→ **EXERCISE**
Could you copy out, word for word, the lines that open with the one containing "Open the View" and close with the one containing "This screenshot has width=640, height=360."?

→ **DATA PROVIDED**
*****
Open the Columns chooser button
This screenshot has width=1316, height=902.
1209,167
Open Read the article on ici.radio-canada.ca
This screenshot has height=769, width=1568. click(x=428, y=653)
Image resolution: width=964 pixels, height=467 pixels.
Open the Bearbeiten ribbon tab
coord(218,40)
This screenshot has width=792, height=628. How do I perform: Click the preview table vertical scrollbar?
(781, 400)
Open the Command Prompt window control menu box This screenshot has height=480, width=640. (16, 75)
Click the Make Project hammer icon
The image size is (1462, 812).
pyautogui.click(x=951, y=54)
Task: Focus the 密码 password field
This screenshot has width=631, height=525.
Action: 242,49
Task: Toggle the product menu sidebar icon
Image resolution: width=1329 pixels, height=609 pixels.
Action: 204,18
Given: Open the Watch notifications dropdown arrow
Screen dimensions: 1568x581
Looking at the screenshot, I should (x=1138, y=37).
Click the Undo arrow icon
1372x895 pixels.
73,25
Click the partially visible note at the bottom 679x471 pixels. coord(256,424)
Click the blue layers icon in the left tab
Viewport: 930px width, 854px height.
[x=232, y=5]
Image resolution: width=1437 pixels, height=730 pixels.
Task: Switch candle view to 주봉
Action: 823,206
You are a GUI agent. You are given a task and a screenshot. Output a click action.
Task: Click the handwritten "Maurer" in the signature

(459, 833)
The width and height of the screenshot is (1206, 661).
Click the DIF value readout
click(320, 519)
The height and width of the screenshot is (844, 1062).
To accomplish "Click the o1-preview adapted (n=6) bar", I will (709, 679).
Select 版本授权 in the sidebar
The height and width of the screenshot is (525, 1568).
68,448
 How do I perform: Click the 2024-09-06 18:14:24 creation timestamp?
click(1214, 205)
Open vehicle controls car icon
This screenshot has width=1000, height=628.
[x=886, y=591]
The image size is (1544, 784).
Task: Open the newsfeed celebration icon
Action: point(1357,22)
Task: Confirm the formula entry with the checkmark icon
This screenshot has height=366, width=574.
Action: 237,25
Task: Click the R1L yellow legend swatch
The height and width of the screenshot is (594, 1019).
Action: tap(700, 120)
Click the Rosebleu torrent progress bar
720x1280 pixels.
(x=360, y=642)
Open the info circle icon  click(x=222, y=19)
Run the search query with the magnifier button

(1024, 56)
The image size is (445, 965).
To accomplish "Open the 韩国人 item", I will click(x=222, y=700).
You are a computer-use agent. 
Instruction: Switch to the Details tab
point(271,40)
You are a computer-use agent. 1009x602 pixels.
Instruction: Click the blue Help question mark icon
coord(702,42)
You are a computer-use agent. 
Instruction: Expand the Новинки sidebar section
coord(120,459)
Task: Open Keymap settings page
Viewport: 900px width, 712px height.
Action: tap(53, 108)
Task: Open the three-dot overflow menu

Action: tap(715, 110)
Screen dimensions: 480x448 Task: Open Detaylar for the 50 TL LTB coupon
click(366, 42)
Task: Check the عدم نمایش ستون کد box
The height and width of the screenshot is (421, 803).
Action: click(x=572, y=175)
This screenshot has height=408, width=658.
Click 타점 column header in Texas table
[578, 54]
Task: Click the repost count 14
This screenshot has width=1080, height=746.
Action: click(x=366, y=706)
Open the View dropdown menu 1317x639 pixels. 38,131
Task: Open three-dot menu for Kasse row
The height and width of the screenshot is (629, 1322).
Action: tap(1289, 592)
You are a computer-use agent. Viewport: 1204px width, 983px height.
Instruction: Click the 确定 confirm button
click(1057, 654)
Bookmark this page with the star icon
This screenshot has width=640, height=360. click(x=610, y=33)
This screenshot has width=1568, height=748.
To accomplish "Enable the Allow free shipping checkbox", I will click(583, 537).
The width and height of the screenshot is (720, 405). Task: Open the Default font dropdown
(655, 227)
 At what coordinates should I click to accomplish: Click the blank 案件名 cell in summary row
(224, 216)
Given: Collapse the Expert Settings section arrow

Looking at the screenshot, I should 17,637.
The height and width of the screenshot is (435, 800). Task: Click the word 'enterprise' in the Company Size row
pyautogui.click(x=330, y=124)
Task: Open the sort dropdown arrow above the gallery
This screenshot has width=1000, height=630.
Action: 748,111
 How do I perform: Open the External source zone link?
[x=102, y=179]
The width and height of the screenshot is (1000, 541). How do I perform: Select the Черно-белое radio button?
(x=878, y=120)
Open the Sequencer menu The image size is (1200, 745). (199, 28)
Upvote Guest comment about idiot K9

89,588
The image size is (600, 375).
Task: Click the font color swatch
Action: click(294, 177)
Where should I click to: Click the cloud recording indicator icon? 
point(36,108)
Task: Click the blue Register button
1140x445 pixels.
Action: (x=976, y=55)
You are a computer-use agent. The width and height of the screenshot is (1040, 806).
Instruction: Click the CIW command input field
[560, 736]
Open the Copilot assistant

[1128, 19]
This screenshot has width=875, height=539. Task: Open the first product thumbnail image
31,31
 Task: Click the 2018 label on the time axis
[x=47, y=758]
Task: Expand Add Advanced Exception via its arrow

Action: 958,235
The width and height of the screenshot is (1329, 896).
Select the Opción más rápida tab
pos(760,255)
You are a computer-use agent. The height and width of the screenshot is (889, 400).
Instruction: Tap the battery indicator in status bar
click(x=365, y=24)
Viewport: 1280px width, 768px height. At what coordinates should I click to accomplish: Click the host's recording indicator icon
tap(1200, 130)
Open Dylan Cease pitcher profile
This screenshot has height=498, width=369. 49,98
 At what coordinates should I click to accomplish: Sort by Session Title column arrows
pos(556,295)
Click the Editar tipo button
*****
→ **COMPLETE ANSWER**
Open the View dropdown menu 1317x639 pixels. 38,131
Task: Open three-dot menu for Kasse row
The height and width of the screenshot is (629, 1322).
Action: tap(1289, 592)
You are a computer-use agent. Viewport: 1204px width, 983px height.
Instruction: Click the 确定 confirm button
click(1057, 654)
Bookmark this page with the star icon
This screenshot has width=640, height=360. click(x=610, y=33)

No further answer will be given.